Remembrance Sunday
In our churches this week we will remember all those who have given their lives for the peace and freedom we enjoy today. We will join with people across the nation to pause to reflect on the sacrifices made by our brave service men and women. On Friday we observed the collective act of two minutes silence as we stood together to reflect on the price of freedom. A price that has continued to be paid with more than 12,000 British Servicemen and women having been killed or injured on active service since 1945.
The Gospel reading hints at the terrible things that were going to come ‘Nation will rise against nation’, wars and rumours of wars, betrayal and some being put to death. It must have sounded terrifying to the disciples and of course history has borne out that this was indeed a correct prediction.

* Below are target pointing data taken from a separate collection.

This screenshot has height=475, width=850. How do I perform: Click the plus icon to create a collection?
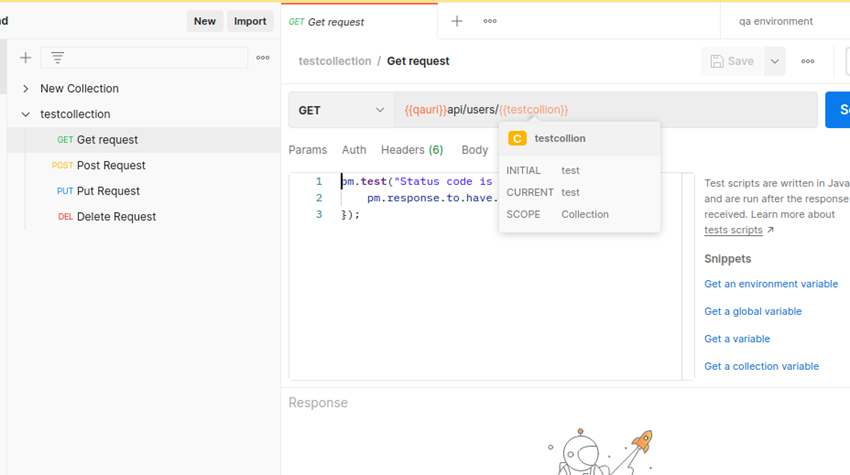tap(26, 58)
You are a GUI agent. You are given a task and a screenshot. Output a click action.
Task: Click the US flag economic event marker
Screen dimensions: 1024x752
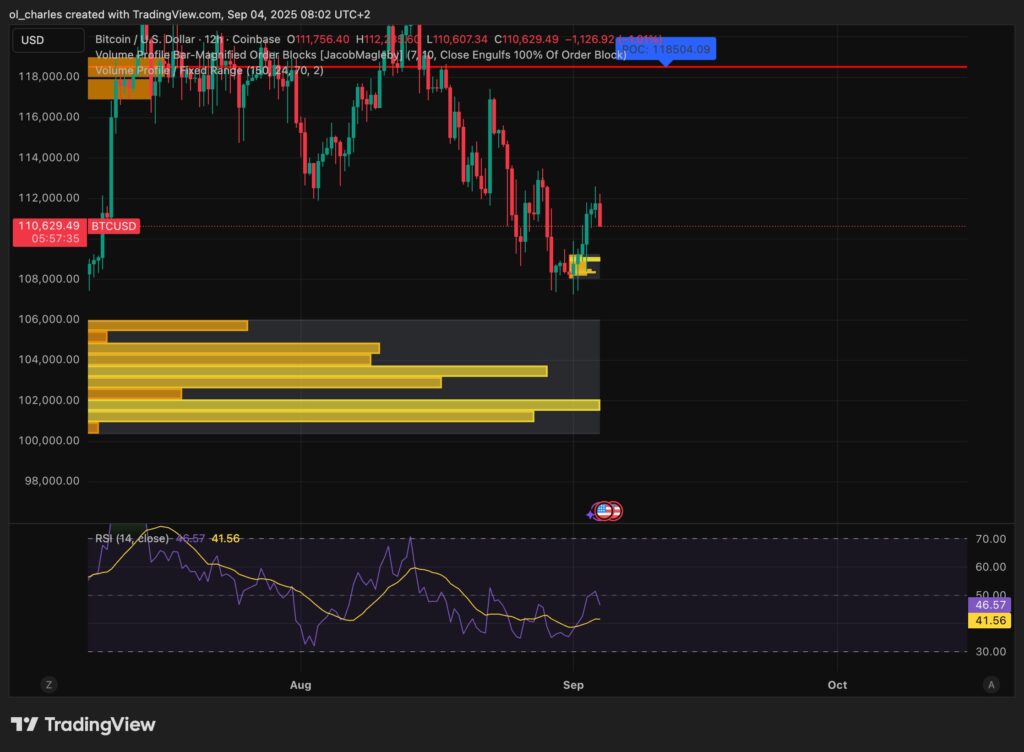[603, 511]
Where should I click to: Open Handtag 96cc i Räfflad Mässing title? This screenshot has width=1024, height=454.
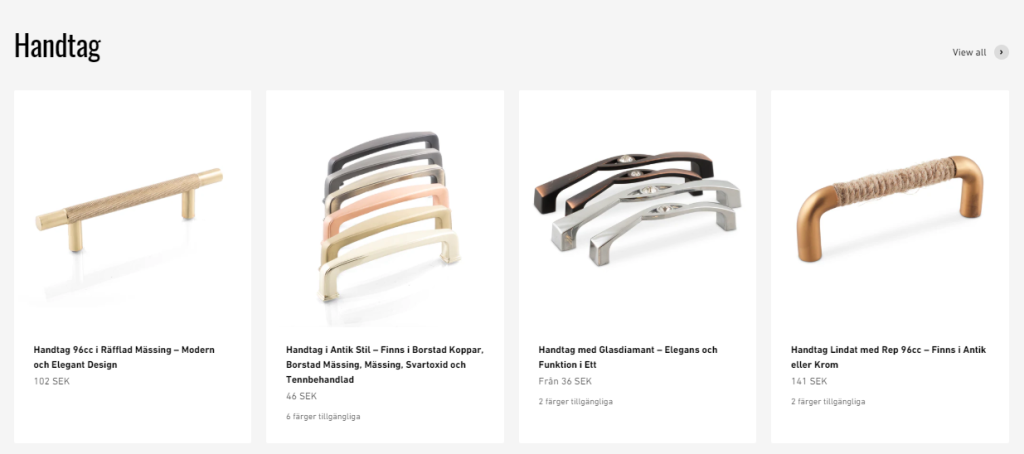[x=124, y=357]
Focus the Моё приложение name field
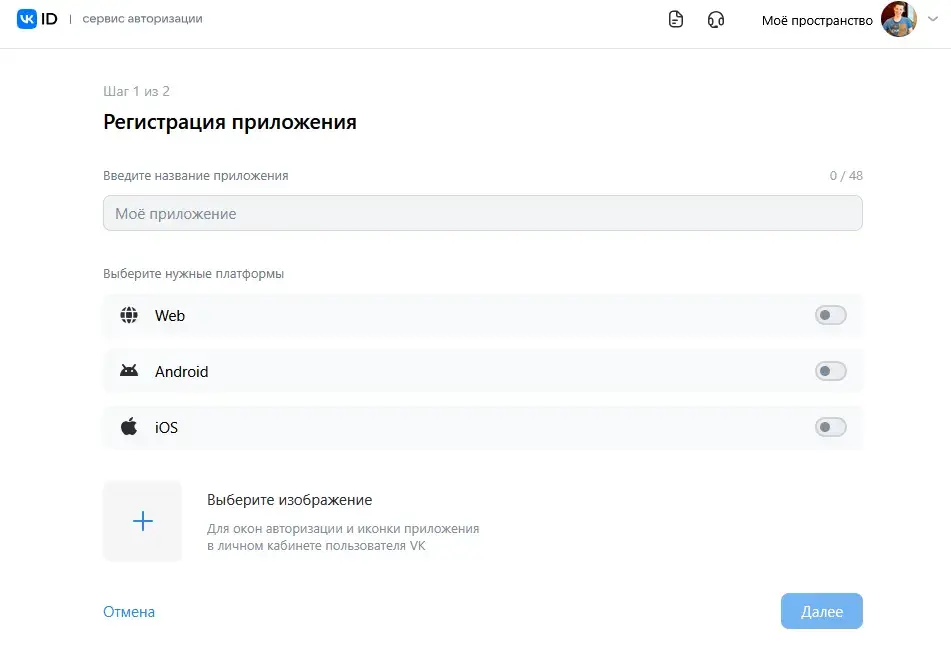 pyautogui.click(x=483, y=213)
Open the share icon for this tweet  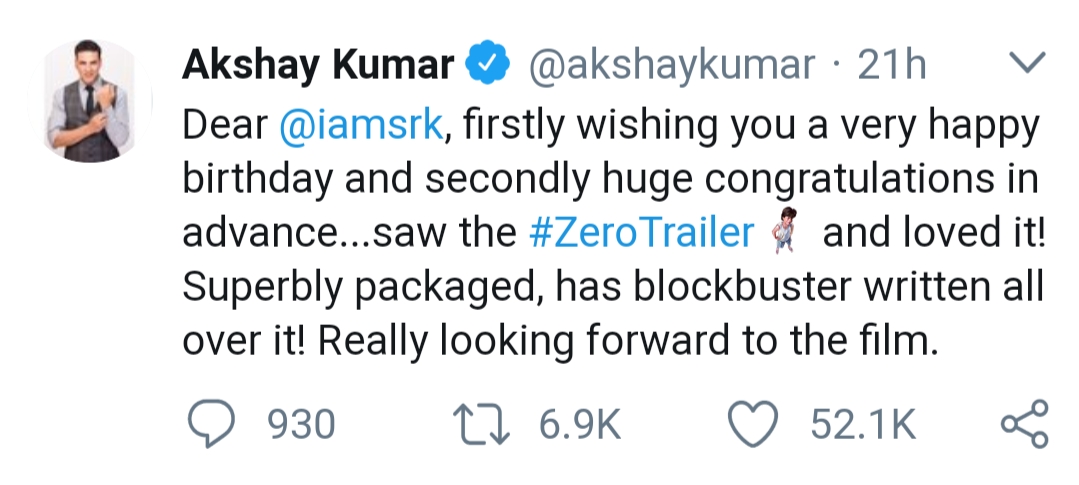click(x=1025, y=424)
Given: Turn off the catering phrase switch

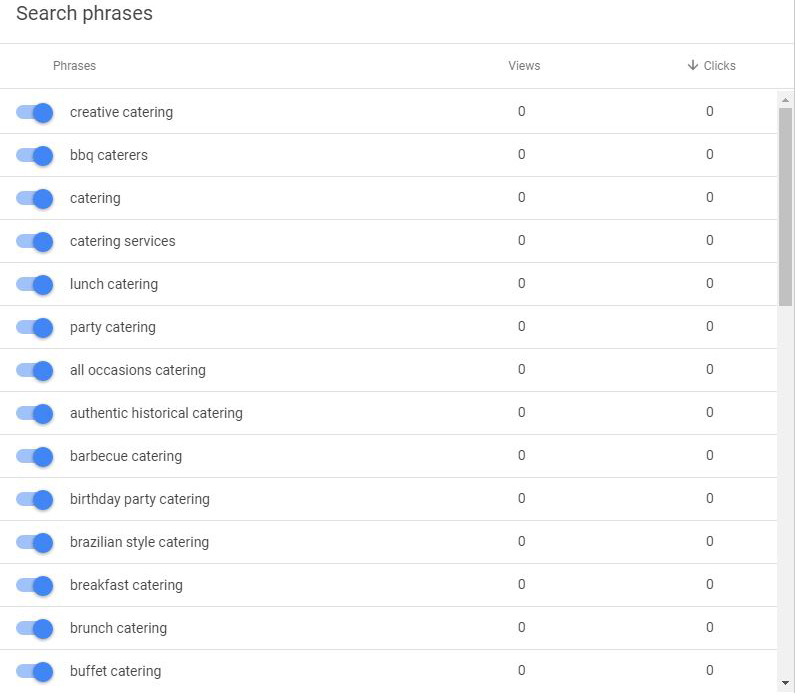Looking at the screenshot, I should [35, 198].
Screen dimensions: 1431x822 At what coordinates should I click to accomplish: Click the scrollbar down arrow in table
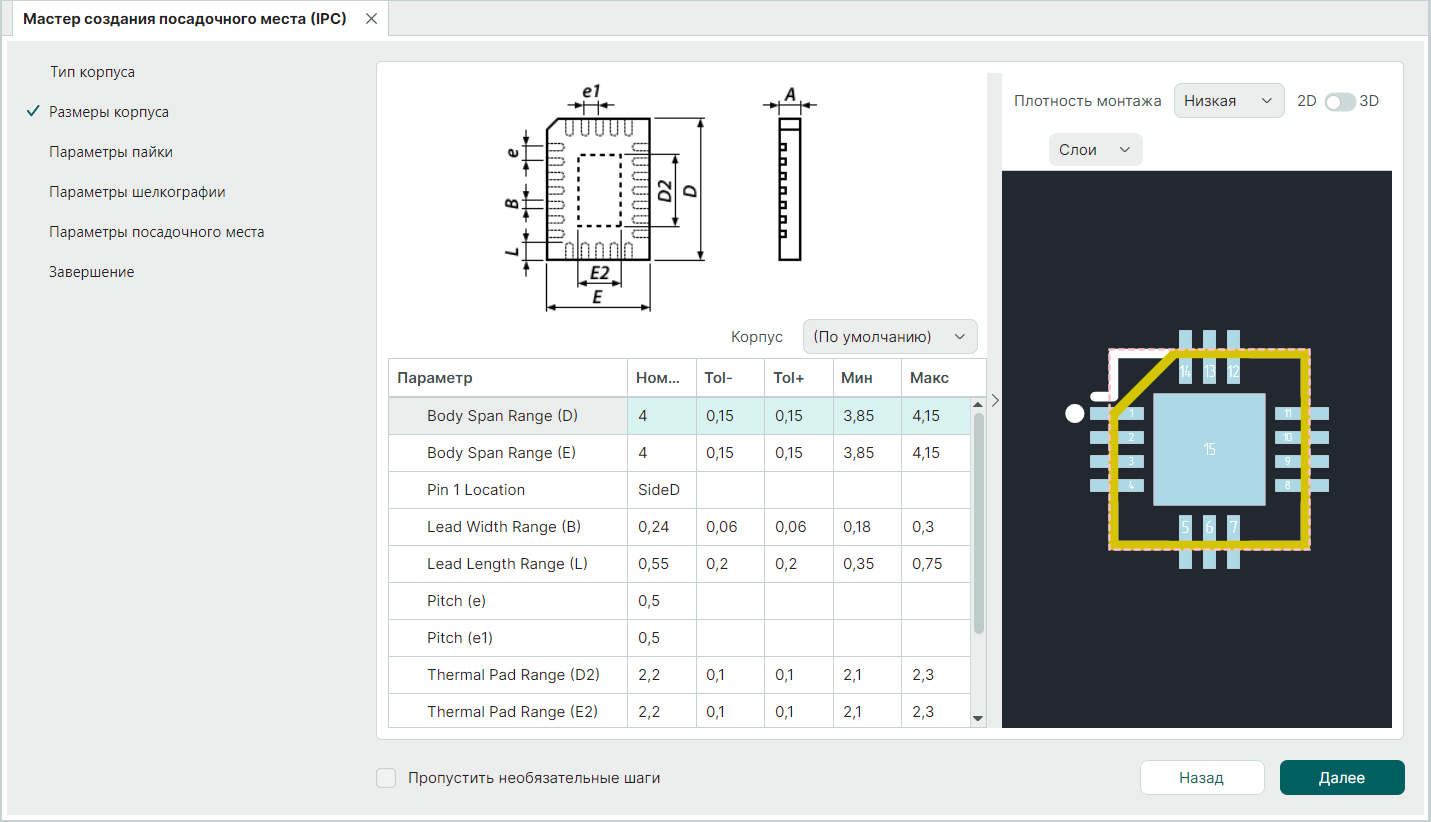click(x=978, y=718)
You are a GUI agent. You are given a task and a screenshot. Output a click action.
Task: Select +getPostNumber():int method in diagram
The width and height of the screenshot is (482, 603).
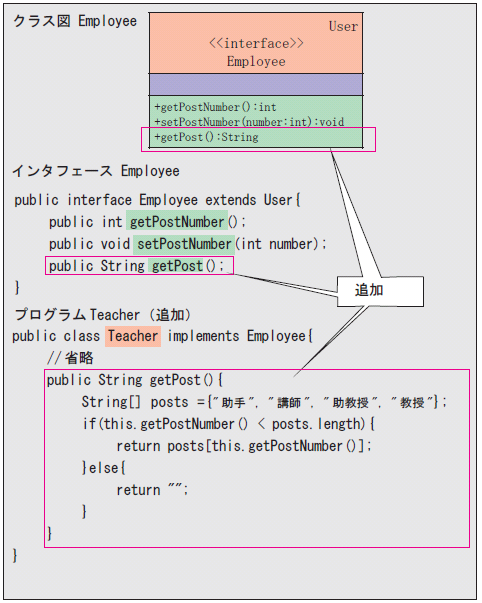215,107
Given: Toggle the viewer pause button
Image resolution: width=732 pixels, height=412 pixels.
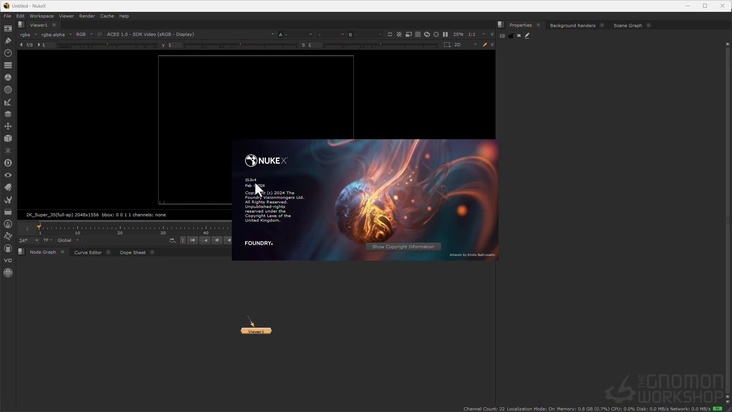Looking at the screenshot, I should [445, 34].
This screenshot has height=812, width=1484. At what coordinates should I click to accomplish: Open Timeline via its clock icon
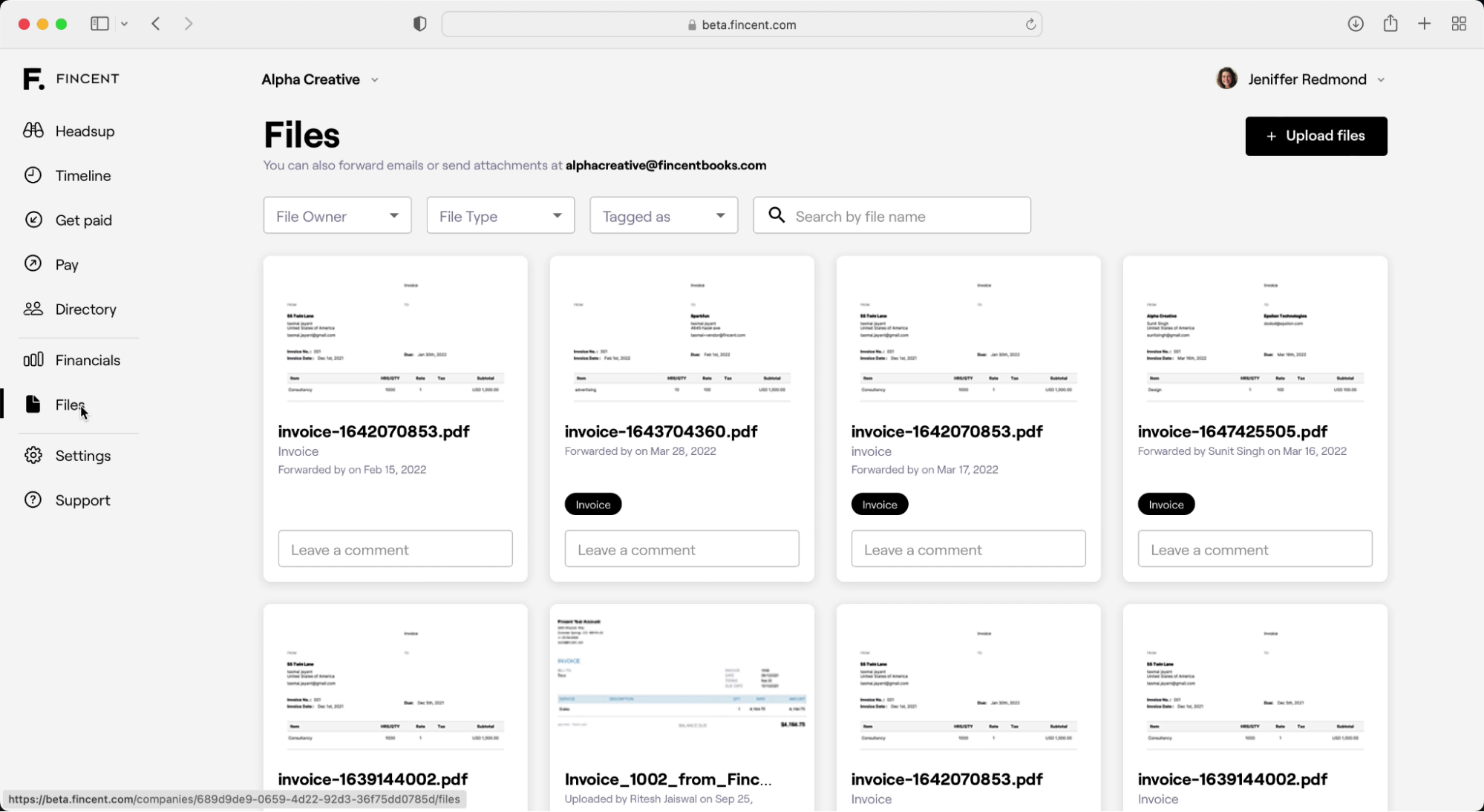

I get asked time and time again in a variety of circumstances why God allows bad things to happen – the answer is of course, humankind, each one of us has the freedom to choose what we will do with the life we have been given. Each one of us has the potential to choose good or to choose evil.
Thank God we in this country are living in times of relative peace, but I am sure there are times when we would like to cower in a corner, and have the rest of the world go away. It might be events or situations in our own lives that make us feel like that, and sometimes it’s the state of the world that we find overwhelming. What will get us first we wonder? Will it be a nuclear war? An unstable world leader pressing the red button. Or perhaps climate change that makes the oceans rise? Or a bomb carrying a biological weapon? Or the bacteria that antibiotics can no longer kill? Everywhere we look there is danger, and our instinct is to run and hide, to take refuge among people we know and in familiar places where we usually feel safe. If we are honest there are times when the kingdom of God seems to us a rather far-fetched idea. We see what is happening in the world, or in our own lives, and it seems ridiculous to think of God ruling over such chaos. Jesus’ words to his disciples challenge us to look at things differently and make a decision to believe and trust. “Do not be terrified,” says Jesus, even when terror and anxiety seems the sensible response. We are encouraged to have faith in the reality of God’s reign more than we believe in the conflict and disaster around us, and to build our lives on that faith, however much effort that may require.
My responsibility, especially on Remembrance Sunday, is to remind us all of the triumph of the cross. Because that’s where we see a soldier – a man fighting for righteousness and justice – not wearing the 3 stripes of a Sergeant on his shoulder, but 39 stripes torn into his back by a Roman whip. Jesus Christ was sacrificed on the cross. His death, however, was not in vain, for the cross signifies life, not death. Jesus has set us free, because He was willing to pay the ultimate price.
And so we honour the two great symbols of sacrifice – the Poppy and the Cross. We remember those who have given their lives in war and what their sacrifice achieved, we remember Jesus words; “Greater love has no-one than this, that he lay down his life for his friends.” Countless men and women did just that for their friends and for their country following in the steps of Jesus who gave his life that we might have life eternal.